■ **PROVIDED DATA**
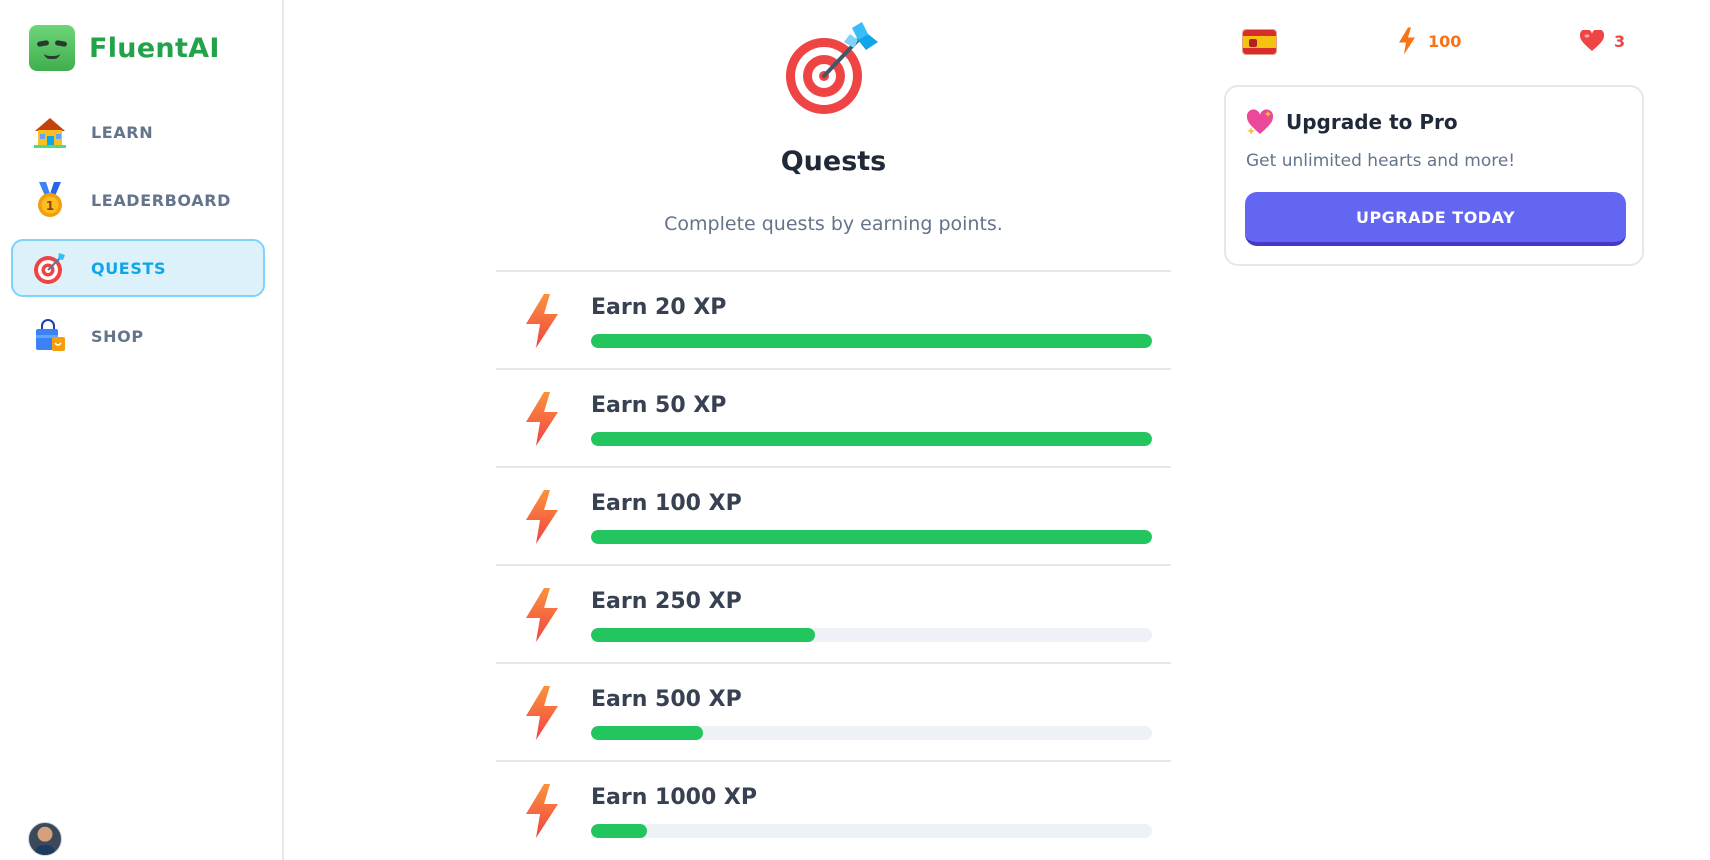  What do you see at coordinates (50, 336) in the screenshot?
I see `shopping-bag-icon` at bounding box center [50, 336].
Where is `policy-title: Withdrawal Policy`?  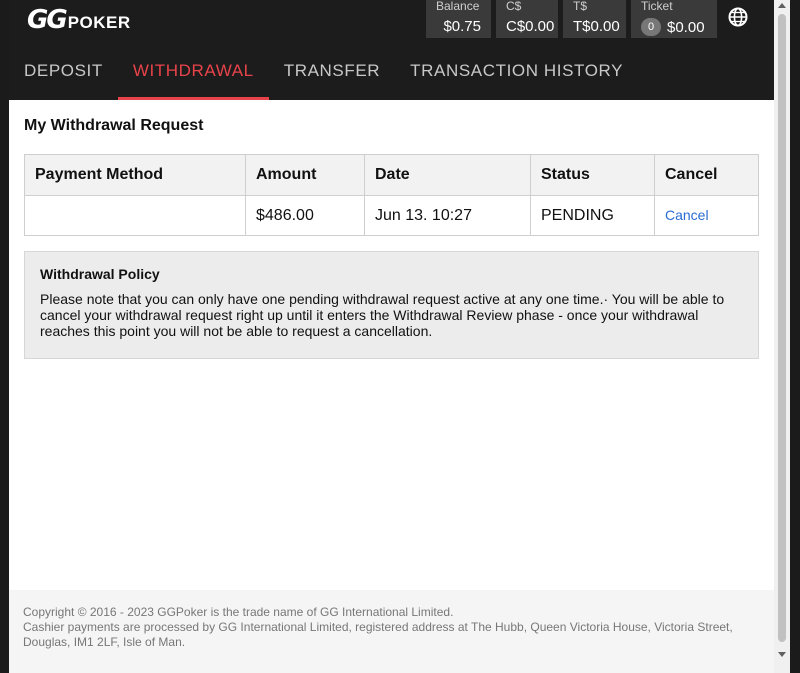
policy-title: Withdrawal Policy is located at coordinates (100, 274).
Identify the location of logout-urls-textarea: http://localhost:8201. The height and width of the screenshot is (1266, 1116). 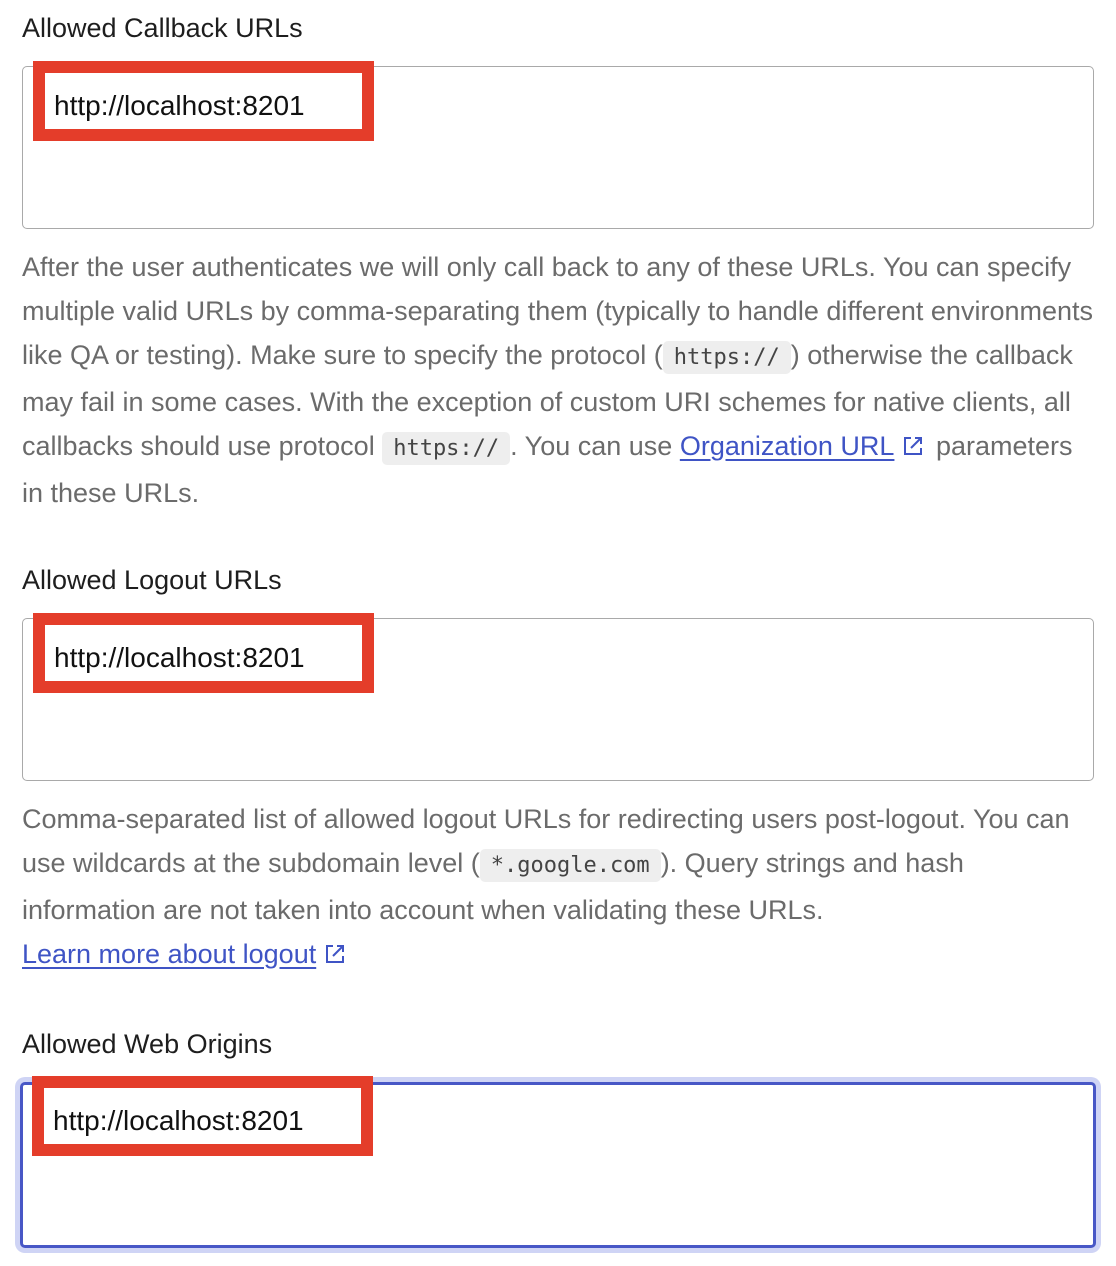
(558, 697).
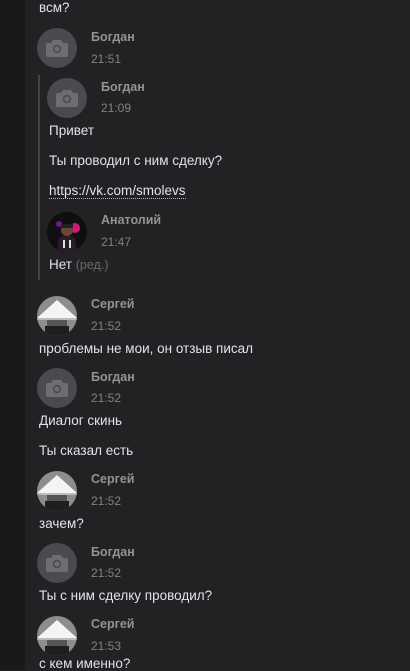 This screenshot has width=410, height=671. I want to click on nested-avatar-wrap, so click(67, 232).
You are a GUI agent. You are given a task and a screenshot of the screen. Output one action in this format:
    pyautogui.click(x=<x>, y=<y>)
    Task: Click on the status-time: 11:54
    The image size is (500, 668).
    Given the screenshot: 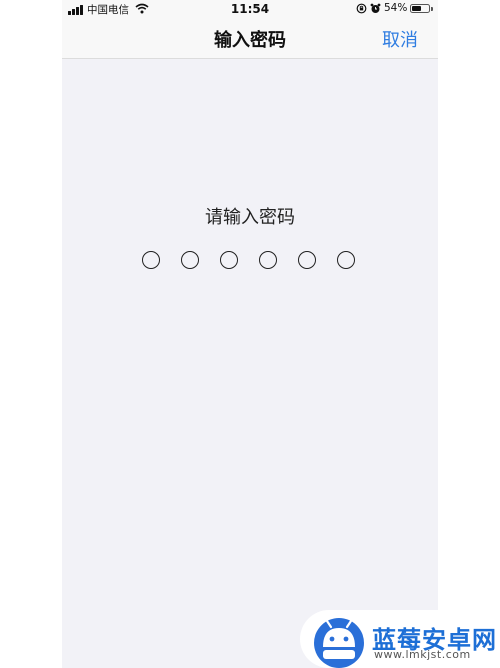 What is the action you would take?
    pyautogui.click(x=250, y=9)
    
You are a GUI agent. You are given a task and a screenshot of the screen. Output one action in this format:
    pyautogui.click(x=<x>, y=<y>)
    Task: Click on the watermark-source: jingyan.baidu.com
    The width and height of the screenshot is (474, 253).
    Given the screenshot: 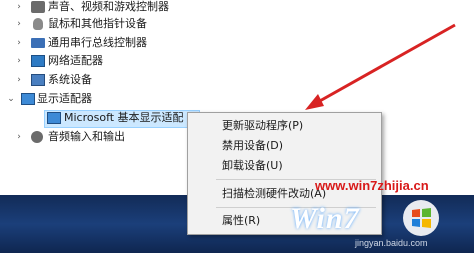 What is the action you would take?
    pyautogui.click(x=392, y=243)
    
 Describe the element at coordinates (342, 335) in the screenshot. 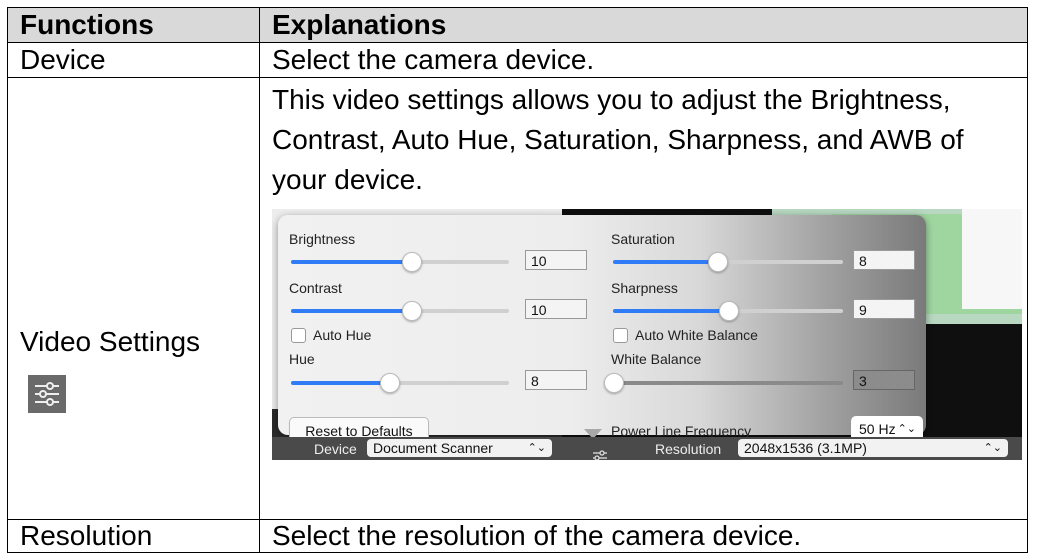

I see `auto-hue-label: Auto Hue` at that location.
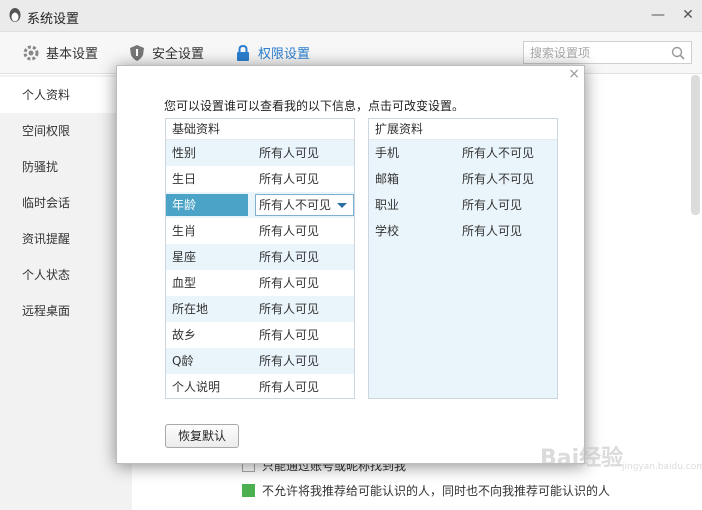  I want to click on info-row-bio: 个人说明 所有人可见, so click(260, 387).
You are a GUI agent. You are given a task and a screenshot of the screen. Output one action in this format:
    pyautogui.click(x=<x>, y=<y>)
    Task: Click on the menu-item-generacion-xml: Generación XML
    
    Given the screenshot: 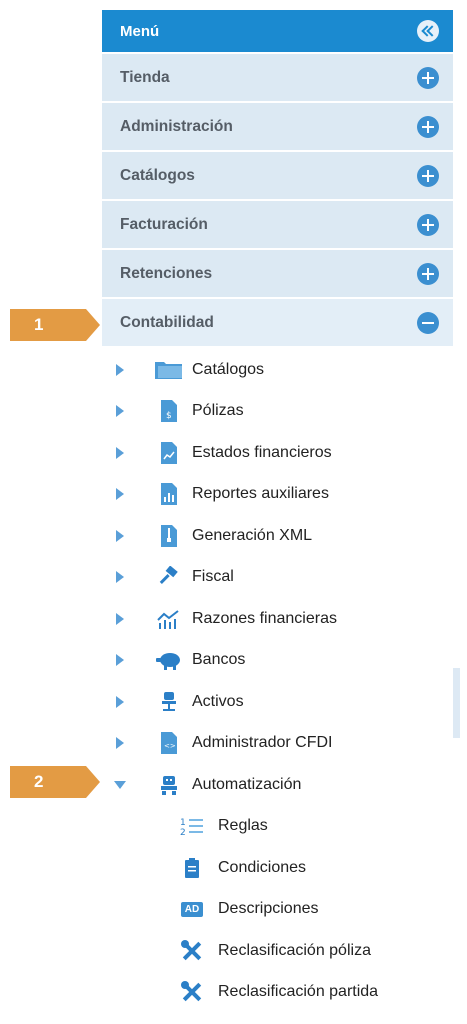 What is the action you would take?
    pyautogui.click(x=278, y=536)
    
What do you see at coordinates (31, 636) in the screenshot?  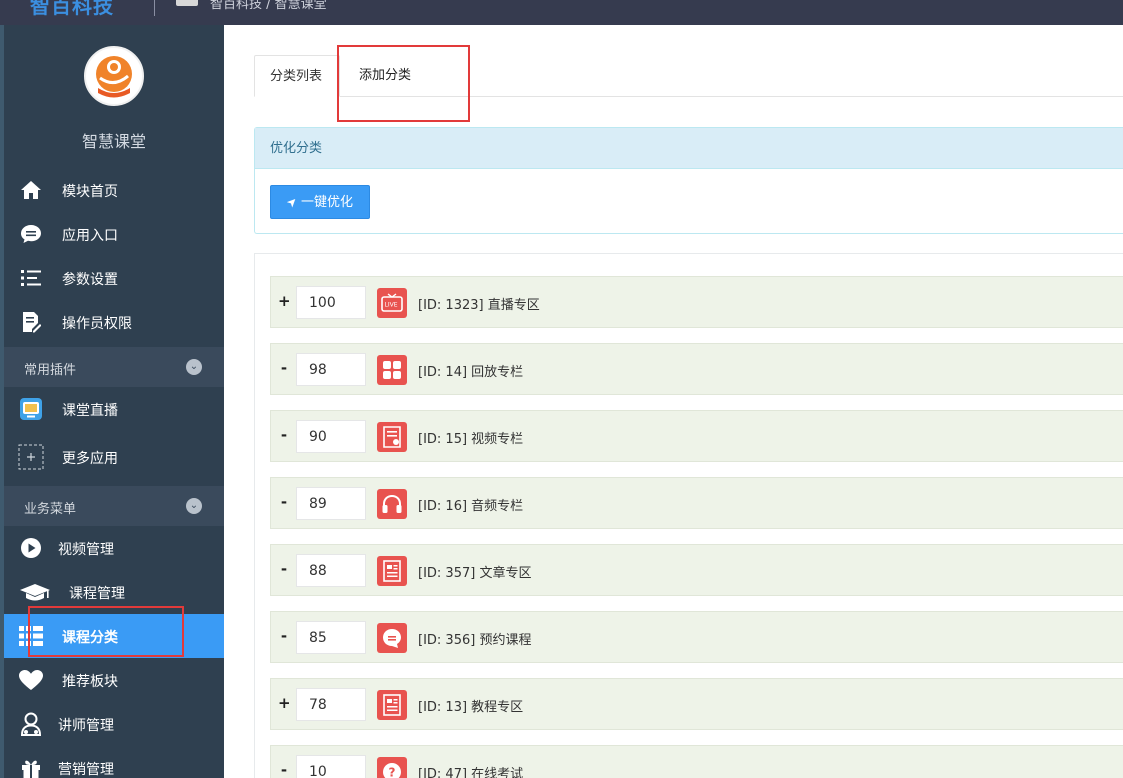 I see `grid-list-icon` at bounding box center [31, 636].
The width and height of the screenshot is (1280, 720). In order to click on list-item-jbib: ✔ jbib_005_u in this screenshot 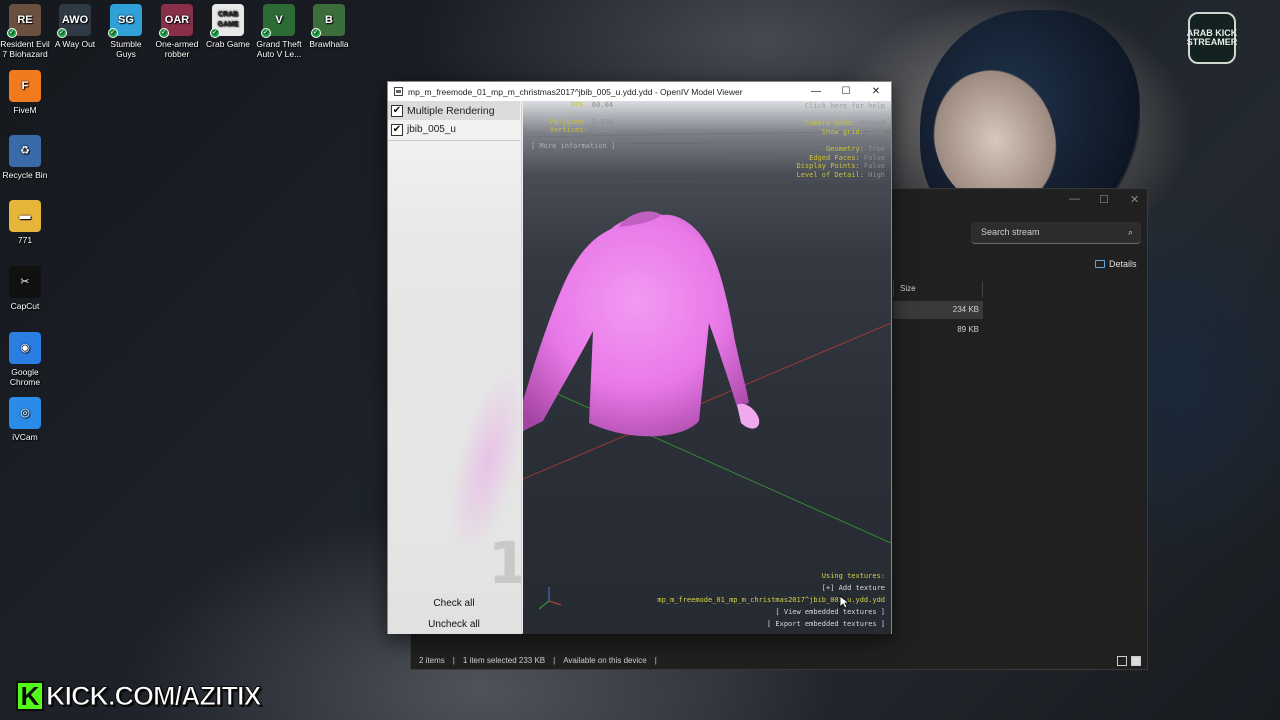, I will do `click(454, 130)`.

■ **WHAT YOU ARE ASKED TO DO**
Convert the items from the very beginning through the line that contains "This screenshot has" into a JSON list of strings, one string per line, with blank lines dropped and the pictures left out.

■ **SOLUTION FOR THIS TASK**
[
  "  What do you see at coordinates (50, 336) in the screenshot?",
  "I see `shopping-bag-icon` at bounding box center [50, 336].",
  "Where is `policy-title: Withdrawal Policy`?  ",
  "policy-title: Withdrawal Policy is located at coordinates (100, 274).",
  "Identify the location of logout-urls-textarea: http://localhost:8201. The height and width of the screenshot is (1266, 1116). ",
  "(558, 697).",
  " This screenshot has width=410, height=671. I want to click on nested-avatar-wrap, so click(67, 232)."
]